— BEGIN ITEMS —

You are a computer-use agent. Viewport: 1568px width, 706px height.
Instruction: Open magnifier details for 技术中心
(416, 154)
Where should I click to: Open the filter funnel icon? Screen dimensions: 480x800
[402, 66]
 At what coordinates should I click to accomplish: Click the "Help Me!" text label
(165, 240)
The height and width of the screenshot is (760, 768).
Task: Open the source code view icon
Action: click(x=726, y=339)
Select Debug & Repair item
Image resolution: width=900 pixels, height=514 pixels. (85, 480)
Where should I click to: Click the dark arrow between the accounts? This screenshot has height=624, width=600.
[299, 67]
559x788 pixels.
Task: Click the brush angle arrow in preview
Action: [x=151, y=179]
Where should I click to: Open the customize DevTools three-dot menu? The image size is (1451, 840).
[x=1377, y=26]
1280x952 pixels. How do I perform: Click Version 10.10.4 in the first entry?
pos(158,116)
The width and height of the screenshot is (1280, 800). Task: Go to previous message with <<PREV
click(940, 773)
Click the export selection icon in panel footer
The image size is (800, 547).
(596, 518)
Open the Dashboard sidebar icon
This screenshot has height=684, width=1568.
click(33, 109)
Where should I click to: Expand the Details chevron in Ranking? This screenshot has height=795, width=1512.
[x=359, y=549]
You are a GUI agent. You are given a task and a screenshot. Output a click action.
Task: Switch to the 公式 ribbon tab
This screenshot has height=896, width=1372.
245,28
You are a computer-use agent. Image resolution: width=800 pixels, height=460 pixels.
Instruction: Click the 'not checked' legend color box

— END ITEMS —

**WHAT THE TASK REQUIRES:** Set out the lines above as a numbered list, omitting any blank lines.

**OUTPUT FOR THIS EXERCISE:**
1. You are a computer-use agent. Viewport: 1568px width, 706px height.
2. Instruction: Open magnifier details for 技术中心
3. (416, 154)
4. Where should I click to: Open the filter funnel icon? Screen dimensions: 480x800
5. [402, 66]
6.  At what coordinates should I click to accomplish: Click the "Help Me!" text label
7. (165, 240)
8. The height and width of the screenshot is (760, 768).
9. Task: Open the source code view icon
10. Action: click(x=726, y=339)
11. Select Debug & Repair item
12. Image resolution: width=900 pixels, height=514 pixels. (85, 480)
13. Where should I click to: Click the dark arrow between the accounts? This screenshot has height=624, width=600.
14. [299, 67]
15. 559x788 pixels.
16. Task: Click the brush angle arrow in preview
17. Action: [x=151, y=179]
18. Where should I click to: Open the customize DevTools three-dot menu? The image size is (1451, 840).
19. [x=1377, y=26]
20. 1280x952 pixels. How do I perform: Click Version 10.10.4 in the first entry?
21. pos(158,116)
22. The width and height of the screenshot is (1280, 800). Task: Go to previous message with <<PREV
23. click(940, 773)
24. Click the export selection icon in panel footer
25. The image size is (800, 547).
26. (596, 518)
27. Open the Dashboard sidebar icon
28. This screenshot has height=684, width=1568.
29. click(33, 109)
30. Where should I click to: Expand the Details chevron in Ranking? This screenshot has height=795, width=1512.
31. [x=359, y=549]
32. You are a GUI agent. You are given a task and a screenshot. Output a click action.
33. Task: Switch to the 公式 ribbon tab
34. This screenshot has height=896, width=1372.
35. 245,28
36. You are a computer-use agent. Image resolution: width=800 pixels, height=460 pixels.
37. Instruction: Click the 'not checked' legend color box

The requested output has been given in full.